Figure 5. Increased axonal outgrowth in Ksrp^+/− and Ksrp^−/− neurons is hampered by KSRP overexpression.

A. Representative images of E17 cultured hippocampal neurons from wild type (WT), KSRP heterozygous and KO embryos transfected with either control GFP (a–c) or GFP-KSRP (insets in a–c) plasmids. Scale bar is 100 µm for both main panels and insets. B. Average axonal length (mean +/− SEM) from 2–3 separate cultures of 7–9 embryos in each genotype transfected with either GFP or GFP-KSRP (n = 10–15 cells per culture). Two way ANOVA results: interaction [F (2, 26) = 2.961, p = 0.0694], genotype [F (1, 26) = 111.9, p<0.0001], and transfection condition, [F (2, 26) = 12.69, p = 0.0001]. One way ANOVA and Tukey’s multiple comparison tests demonstrate effect of genotype ## p<0.01 Ksrp^+/− vs. Ksrp^+/+, and # p<0.05 Ksrp^−/− vs. Ksrp^+/+, and effect of GFP-KSRP transfection **p<0.01, ****p<0.0001 and ***p<.0.001 for Ksrp^+/+, Ksrp^+/− and Ksrp^−/−, respectively.

Figure 6. Increased levels of GAP-43 mRNA in PC12 cells with reduced KSRP expression and in E17 cortices from Ksrp^−/− mice.

A. KSRP mRNA knockdown and GAP-43 upregulation in PC12 cells transfected with pGFP-shKSRP relative to control non-targeting pGFP-shRNA. GFP expressing transfected PC12 cells were enriched by FACS to collect the brightest 3% fraction of cells before using them for KSRP and GAP-43 qRT-PCR. B. RNA was extracted from E17 Ksrp^+/− and Ksrp^−/− cortical tissue.
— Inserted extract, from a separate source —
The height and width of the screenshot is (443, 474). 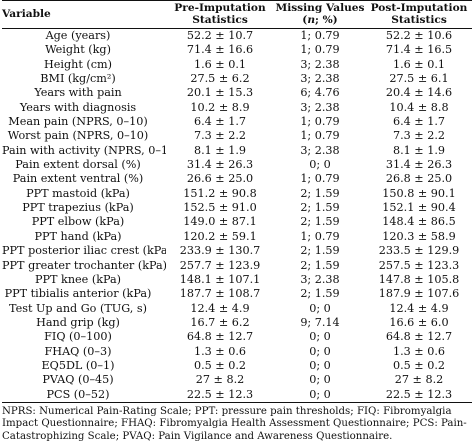 I want to click on header-pre-line1: Pre-Imputation, so click(x=220, y=8). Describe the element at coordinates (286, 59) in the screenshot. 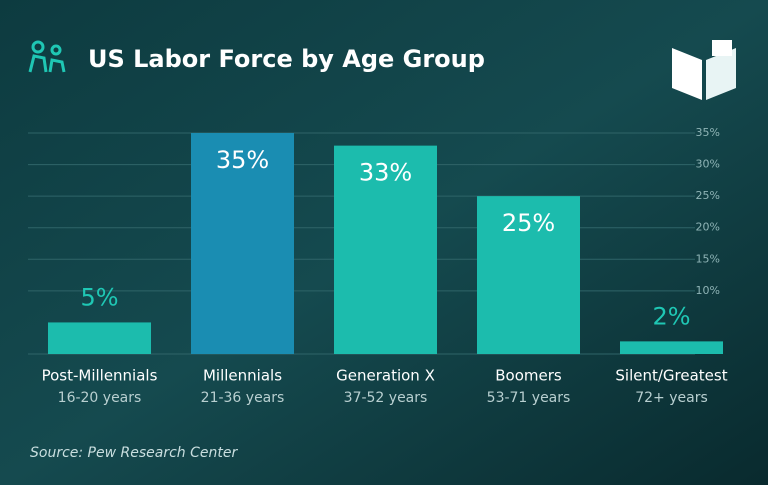

I see `chart-title: US Labor Force by Age Group` at that location.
Ksrp^−/− cortices contained significantly greater levels of GAP-43 mRNA.

Figure 7. Overexpression of GAP-43 rescues limited axonal outgrowth in KSRP transfected hippocampal neurons.
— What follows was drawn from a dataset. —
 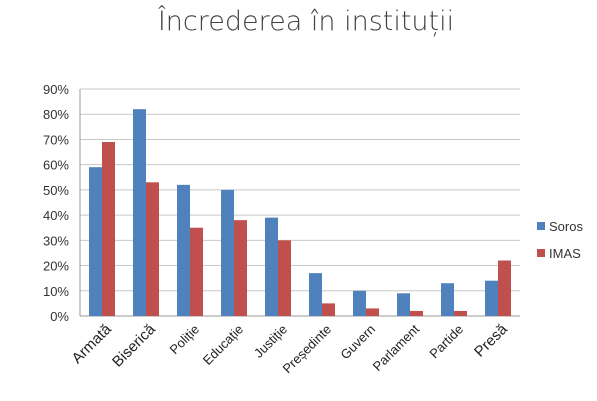 I want to click on legend: Soros IMAS, so click(x=560, y=240).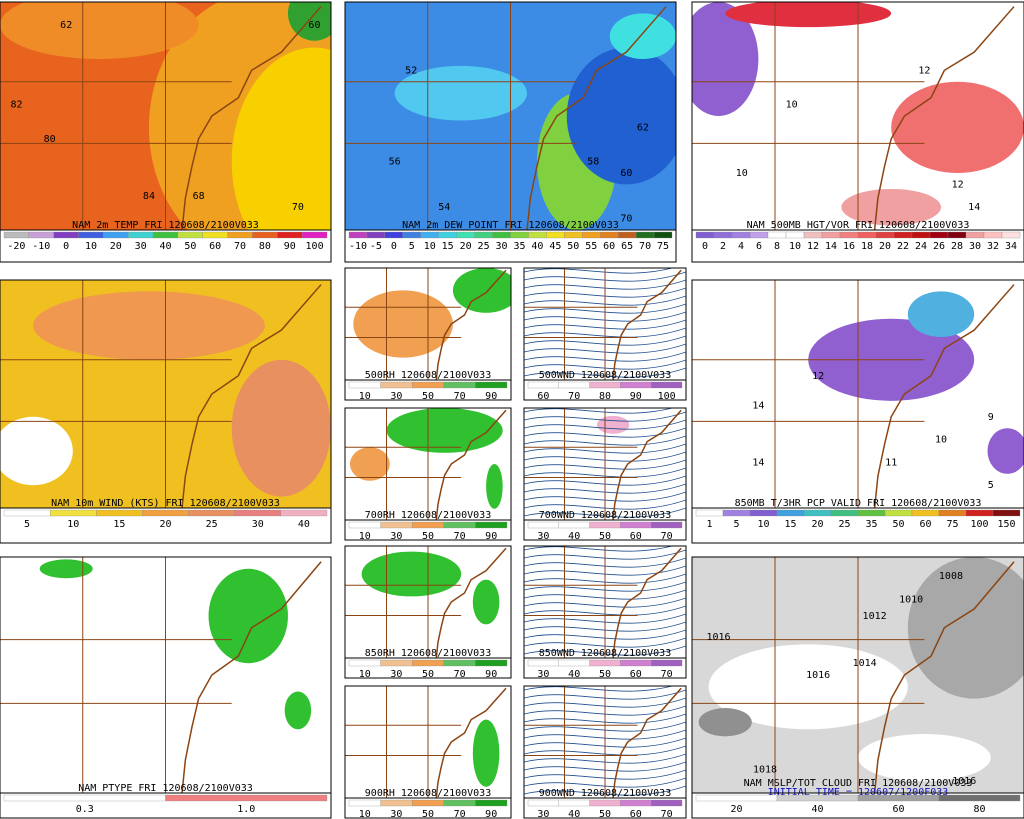 Image resolution: width=1024 pixels, height=819 pixels. What do you see at coordinates (790, 524) in the screenshot?
I see `colorbar-label: 15` at bounding box center [790, 524].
A. Rat hippocampal neurons transfected with GFP-KSRP and various mCherry-GAP-43 (mCherry-GAP) constructs with different 3′ UTRs. Transfection conditions: a) GFP-KSRP only, b) GFP-KSRP+mCherry-GAP-GAP3’, c) GFP-KSRP+mCherry-GAP-Amp3’, d) GFP-KSRP+mCherry-GAP-γ-actin3. Scale bar is 100 µM. B. Quantitation of axonal outgrowth in transfected neurons. Averaged data from at least 5 neurons per transfection from 6 separate transfection experiments is shown (mean +/− SEM). **p<0.01, ***p<0.001 and ****p<0.0001 using One way ANOVA with Tukey’s multiple comparison post-hoc tests.